Jakarta, TopBusiness – Pergerakan harga saham PT Pudjiadi and Sons Tbk (PNSE), emiten pengelola Hotel Jayakarta Group sempat cukup liar hingga 17,65%, pada Kamis (14/12/2018) lalu. Namun anehnya aktivitas transaksi justru mengalami penurunan.
Untuk itu, pihak Bursa Efek Indonesia (BEI) pun melajayngkan surat agar manajemen PNSE bisa menjelaskan kepada publik atau para pemegang sahamnya.
Seperti diketahui, pada Kamis itu terjadi volatilitas dari transkasi efek saham PNSE yang mengalami peningkatan 17,65% atau sebesar Rp165 dati harha penutupan hari bursa sebelumnya pada Rp935 menjadi Rp1.100.
Namun ternyata, aktivitas transaksi mebgalami penurunan menjadi sebanyak 6.000 saham dengan frekuensi 13 kali. Padahal aktivitas transaksi pada penutupan bursa sebelumnya sebanyak 36.400 saham dengan frekuensi 42 kali.
Kejadian itu membuat BEI menyurati perseroan untuk menjelaskan ke publik.

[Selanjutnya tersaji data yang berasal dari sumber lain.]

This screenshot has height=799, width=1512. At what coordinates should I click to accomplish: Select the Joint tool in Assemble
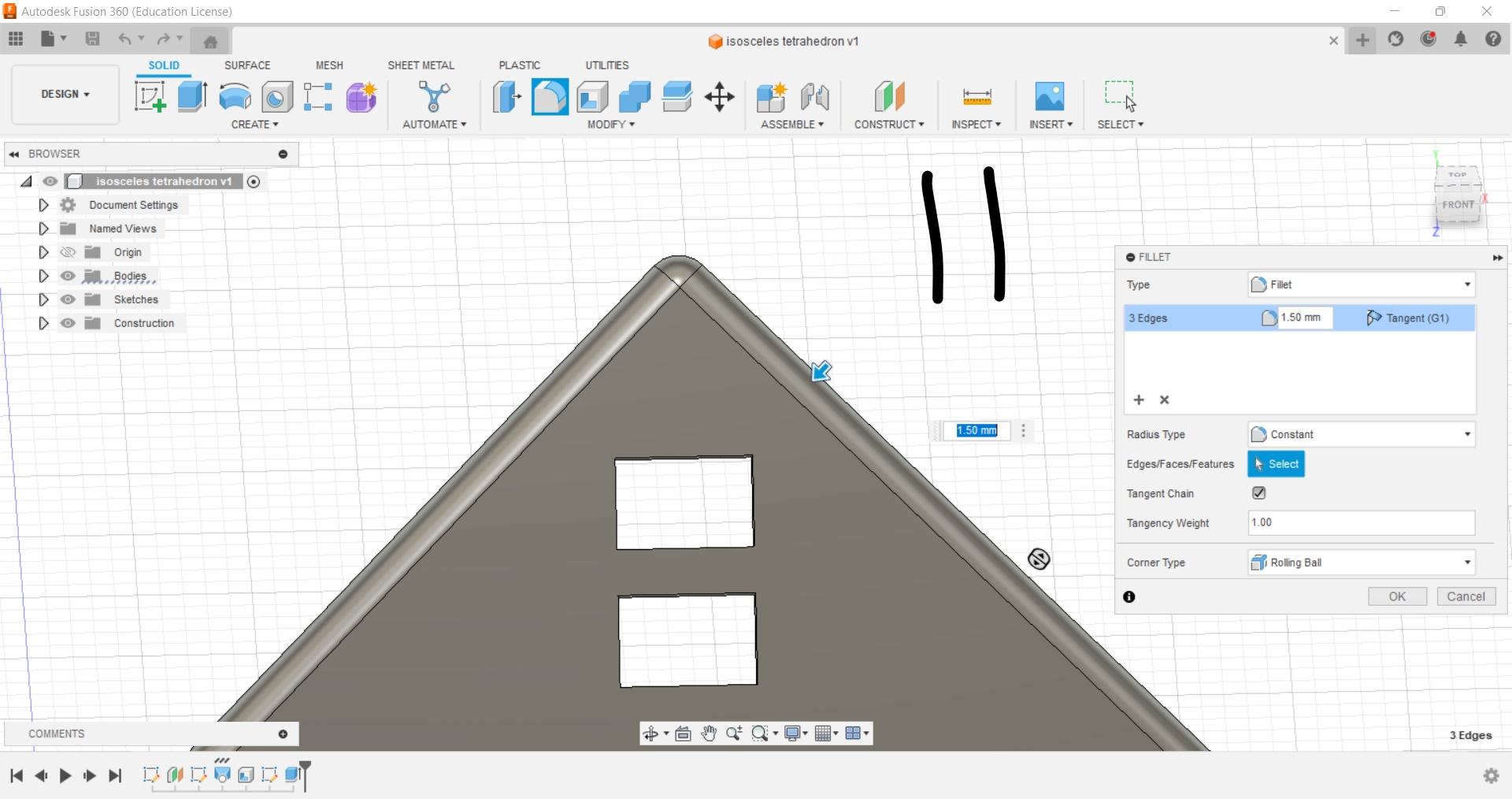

Atas kejadian itu, menurut Direktur PNSE, Ariyo Tejo perseroan tak mengetahui adanya informasi atau fakta material yang dapat memengaruhi nilai efek perusahaan atau keputusan investasi pemodal.
Hal itu sesuai dengan Peraturan Nomor I-E: Kewajiban Penyampaian Informasi ketentuan butir poin IV.1 hingga IV.2. Lampiran keputusan Direksi BEI Kep-306/BEJ/07-2004 tanggal 19 Juli 2004.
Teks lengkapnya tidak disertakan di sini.